De notre envoyé spécial
A la fin de la semaine dernière, il y a eu un épisode de courte durée mais significatif du réajustement de la politique américaine de santé. Le quotidien « USA Today » ayant annoncé la suppression du bureau national de lutte contre le SIDA à la Maison-Blanche, les services de communication du président, après deux ou trois heures d'hésitations et de tergiversations, ont annoncé que le bureau en question n'était pas supprimé, mais seulement déménagé.
On reconnaît toutefois, à la Maison-Blanche, que la suppression de l'équipe chargée de définir la politique présidentielle en matière de SIDA (c'est Bill Clinton qui l'avait mise en place) a été envisagée, mais que, à la dernière minute, les conseillers de « W » en ont craint les conséquences politiques.

**DONNÉES**
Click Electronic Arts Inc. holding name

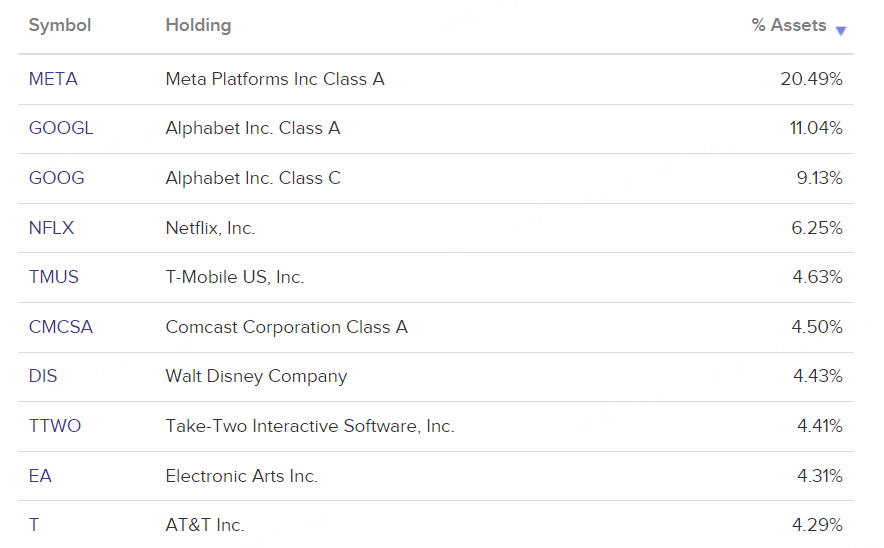click(241, 476)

**TÂCHES À RÉALISER**
a: Indiquez si chacune de ces affirmations concorde avec l'article sur le bureau de lutte contre le SIDA, en répondant par oui ou non et en citant les mots décisifs de l'article : (i) Les services de communication du président ont hésité pendant deux ou trois heures avant de répondre. (ii) D'après la Maison-Blanche, le bureau a bel et bien été supprimé. (iii) L'équipe chargée de la politique présidentielle en matière de SIDA avait été mise en place par Bill Clinton.
b: Modifiez l'article sur le bureau de lutte contre le SIDA de « De notre envoyé » jusqu'à « les conséquences politiques. » inclus, en remplaçant « bureau » par « service ».
c: Poursuivez l'article sur le bureau de lutte contre le SIDA à partir de l'endroit où il s'arrête.

**RÉPONSES DANS L'ORDRE**
a:
(i) Oui : « après deux ou trois heures d'hésitations et de tergiversations ».
(ii) Non : « le bureau en question n'était pas supprimé, mais seulement déménagé ».
(iii) Oui : « c'est Bill Clinton qui l'avait mise en place ».

b:
De notre envoyé spécial
A la fin de la semaine dernière, il y a eu un épisode de courte durée mais significatif du réajustement de la politique américaine de santé. Le quotidien « USA Today » ayant annoncé la suppression du service national de lutte contre le SIDA à la Maison-Blanche, les services de communication du président, après deux ou trois heures d'hésitations et de tergiversations, ont annoncé que le service en question n'était pas supprimé, mais seulement déménagé.
On reconnaît toutefois, à la Maison-Blanche, que la suppression de l'équipe chargée de définir la politique présidentielle en matière de SIDA (c'est Bill Clinton qui l'avait mise en place) a été envisagée, mais que, à la dernière minute, les conseillers de « W » en ont craint les conséquences politiques.

c:
Un autre bureau, celui qui s'occupe des relations raciales, devait aussi être supprimé. On affirme maintenant à la Maison-Blanche que les déménagements de bureaux n'impliquent pas un changement de politique et que le président reste accessible à tous ceux qui luttent contre le SIDA (ou contre le racisme).
Toutefois, pour un certain nombre d'associations, le déménagement équivaut à une disparition. Si on appelle la Maison-Blanche au téléphone, on ne peut plus obtenir le bureau de liaison sur le SIDA. « Il n'y a plus d'équipe présidentielle chargée de la politique nationale en matière de SIDA, a déclaré David Smith, porte-parole de la Human Rights Campaign, et nous ne pouvons que nous en indigner. » M. Bush lui-même, répondant à la question d'un journaliste au terme d'une conférence de presse sur les réductions d'impôts, a précisé : « Nous nous préoccupons du SIDA à la Maison-Blanche, ne vous trompez pas à ce sujet. »
C'est un peu une tempête dans un verre d'eau dans la mesure où l'utilité, en termes de santé publique, du bureau, était relative. Mais cette vraie-fausse disparition s'ajoute à d'autres dipositions susceptibles de modifier en profondeur la politique de santé du gouvernement.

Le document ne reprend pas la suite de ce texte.